An interview on BBC radio with a trauma surgeon at Vanderbilt University, Nashville, who has been waiting for days to send medical teams to help out in the affected areas.
The audio is about 3 minutes 40 seconds into this clip:
http://www.bbc.co.uk/radio4/today/listenagain/ram/today2_20050906_.ramHere's a partial transcript:
Dr. Geoffrey Guy is a trauma surgeon at Vanderbilt University in Nashville who's been coordinating the nationwide response by paramedics. He's had teams of doctors and supplies ready to go in to provide relief, but says that bureaucracy has prevented it. I asked him first how medics in Louisiana were coping.
Well, I've been working with Dr. Norm McSwaine who's been at Charity Hospital for five days after the incident, and clearly inside the hospitals it was a real struggle - getting patients out of the hospital - AIDS patients - was difficult. We've been talking to people both in Baton Rouge and New Orleans today who are providing direct medical care, and many of those providers have not had any rest since the storm actually came ashore. The thing that people need to keep in mind about that it that aside from just working unbelievable hours, these people are also storm survivors.
And you have medics, though, ready to go in and take over?
We're networked in, right now, to several thousand EMTs and paramedics. We're basically very eager to get in and relieve those providers.
So what's the problem? Why can't they go in and replace the people who are suffering?
Well, the one thing that we've seen is a lack of a unified command structure. It's really difficult to get the assessment of who's in charge. You have multiple national agencies, variable state agencies and dozens of local agencies in cities and parishes that all have some sort of jurisdictional authority over a variety of the effort. Unlike a military operation where you've got a unified chain of command, you really have hundreds of various agencies all kind of doing their own thing.
So at the moment is it just bureaucracy that's holding up this shift change?
Yes, there's no question, it's been bureaucracy. We are a resource-rich country. There are innumerable amounts of resources that are just hundreds of miles away that could be driven in in a matter of hours.
Have you worked out who ultimately it comes down to to say 'do this'?

* * * *

_WHAT THIS EXERCISE ASKS_.
(a) Using the radio interview transcript, answer these:
(i) For how long had Dr. Norm McSwaine been at Charity Hospital after the incident?
(ii) To roughly how many EMTs and paramedics is Dr. Guy's group networked?
(iii) What kind of operation does Dr. Guy contrast the relief effort with?
(b) Extend the radio interview transcript past its final line.

* * * *

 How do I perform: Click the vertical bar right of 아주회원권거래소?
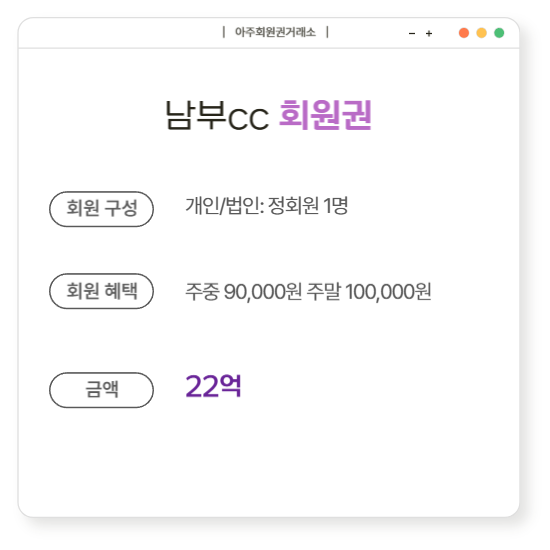click(327, 32)
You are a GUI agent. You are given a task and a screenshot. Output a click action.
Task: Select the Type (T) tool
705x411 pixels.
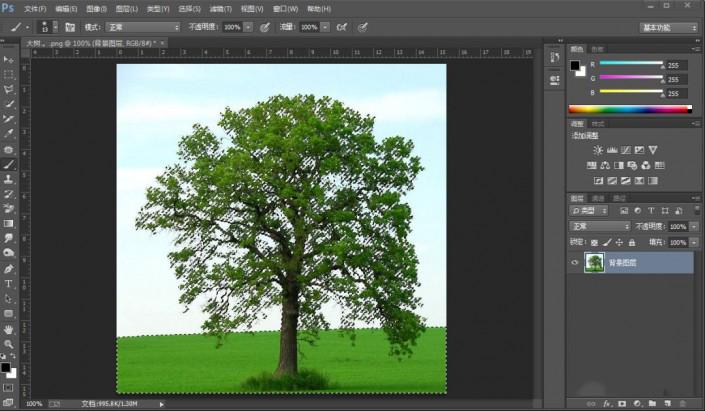point(9,284)
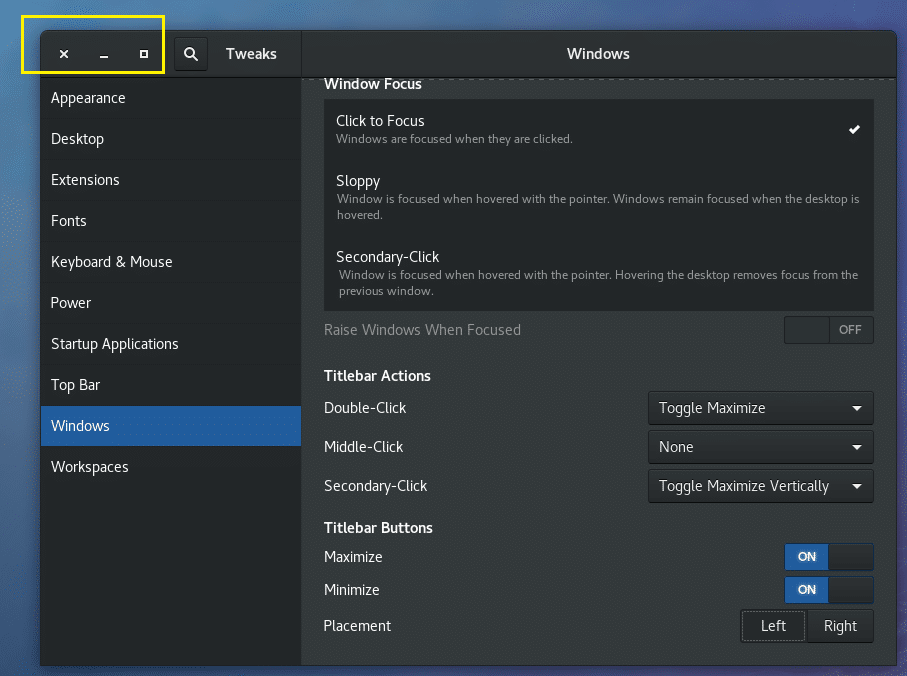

* * * *

_ANSWERS TO THE EXERCISE_.
(a)
(i) Five days.
(ii) Several thousand.
(iii) A military operation, which has a unified chain of command.

(b)
If we knew that, then we would know where the problem is. Unfortunately you have a lot of mid-level bureaucrats, politicians and so forth that have their own little piece of the pie. It's the unwillingness of those people to communicate, cooperate, or try to put their heads together and make synergisms that's part of the problem.
Do they need to, though? Is this not something you could just arrange on a local level with a particular hospital?
Well, what's been going on is that, rather than having a single chain of command that says "I need helicopters, I need water, I need bandages, I need medics", each of these separate agencies or different providers have basically picked up the phone and started calling people saying "I need help with this". This is how Dr. McSwaine got out of Charity Hospital, was he wasn't getting any progress going through government channels, so he picked up the phone and started calling us, we've got providers in the South, who basically picked up the phone and have called us for help.
And have you been able to send people in?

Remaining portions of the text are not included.